I’ve heard several theories advanced.
The first is based on the idea that TDPK believes that the case is doomed and that the judge is going to grant the motions to dismiss. He’s trying for early discovery related to Ace’s identity because he thinks it’s his only shot.
A second theory is somewhat similar, except that it is based on the suspicion that TDPK is purposely blowing the case in order avoid being subjected to discovery by the defendants and that he’s trying to get the info on Ace before the case is thrown out.
I’m not sure that I buy either. From what I’ve seen, Brett Kimberlin is a fairly disorganized doofus. The simplest explanation is that he simply hasn’t spent his time wisely.
Well, there’s been some movement in both of Brett Kimberlin’s cases in the Seventh Circuit Court of Appeals seeking to overturn some of his Speedway Bombing convictions. A coupe of weeks ago, he filed his brief in the second appeal dealing with hair samples used as evidence in the Speedway Bombing trials and a motion asking the court to order the Department of Justice to state its current opinion one a previous directive related to hair sample evidence. The court has denied that motion.
In his brief Kimberlin again asks for a freebie lawyer—
Because of the importance and complexity of the issues and facts, Appellant strongly requests oral argument and the appoint meant of pro bono counsel.

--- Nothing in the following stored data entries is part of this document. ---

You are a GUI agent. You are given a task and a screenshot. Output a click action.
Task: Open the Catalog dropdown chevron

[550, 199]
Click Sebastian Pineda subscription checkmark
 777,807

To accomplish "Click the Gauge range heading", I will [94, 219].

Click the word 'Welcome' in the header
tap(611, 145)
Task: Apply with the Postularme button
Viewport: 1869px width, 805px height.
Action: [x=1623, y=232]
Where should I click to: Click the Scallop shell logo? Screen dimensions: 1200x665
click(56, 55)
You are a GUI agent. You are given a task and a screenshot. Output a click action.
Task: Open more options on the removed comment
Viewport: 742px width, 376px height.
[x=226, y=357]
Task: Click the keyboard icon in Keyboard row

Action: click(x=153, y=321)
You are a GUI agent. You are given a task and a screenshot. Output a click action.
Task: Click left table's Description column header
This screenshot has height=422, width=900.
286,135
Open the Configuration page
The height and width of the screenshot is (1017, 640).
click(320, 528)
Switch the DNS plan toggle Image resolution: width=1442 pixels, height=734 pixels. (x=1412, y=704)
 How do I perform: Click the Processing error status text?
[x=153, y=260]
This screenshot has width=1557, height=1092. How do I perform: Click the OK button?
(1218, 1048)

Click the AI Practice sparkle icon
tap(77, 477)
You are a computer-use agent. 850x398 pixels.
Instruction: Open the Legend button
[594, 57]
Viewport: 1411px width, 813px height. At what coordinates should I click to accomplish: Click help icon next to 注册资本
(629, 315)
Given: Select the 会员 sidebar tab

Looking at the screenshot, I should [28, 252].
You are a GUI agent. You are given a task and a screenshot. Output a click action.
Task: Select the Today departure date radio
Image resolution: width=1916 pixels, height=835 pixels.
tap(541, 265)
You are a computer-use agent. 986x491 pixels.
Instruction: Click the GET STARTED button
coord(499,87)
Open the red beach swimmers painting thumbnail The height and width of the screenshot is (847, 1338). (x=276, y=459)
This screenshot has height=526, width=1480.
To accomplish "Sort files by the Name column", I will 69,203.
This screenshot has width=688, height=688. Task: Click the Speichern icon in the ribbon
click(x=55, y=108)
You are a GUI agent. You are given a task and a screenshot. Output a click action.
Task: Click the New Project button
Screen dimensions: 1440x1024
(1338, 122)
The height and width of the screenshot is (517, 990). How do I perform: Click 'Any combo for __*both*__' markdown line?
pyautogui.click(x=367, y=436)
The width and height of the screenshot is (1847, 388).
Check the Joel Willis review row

Oral argument by experience counsel would greatly aid the Court in its consideration of the issues, some of which are first impression in this Court.
Brett Kimberlin routinely filled his court filings with extraneous material, possibly because doing so allowed them to say things he imagined made his enemies look bad in a privileged environment. The TKPOTD for seven years ago today was about one such silly claim he made.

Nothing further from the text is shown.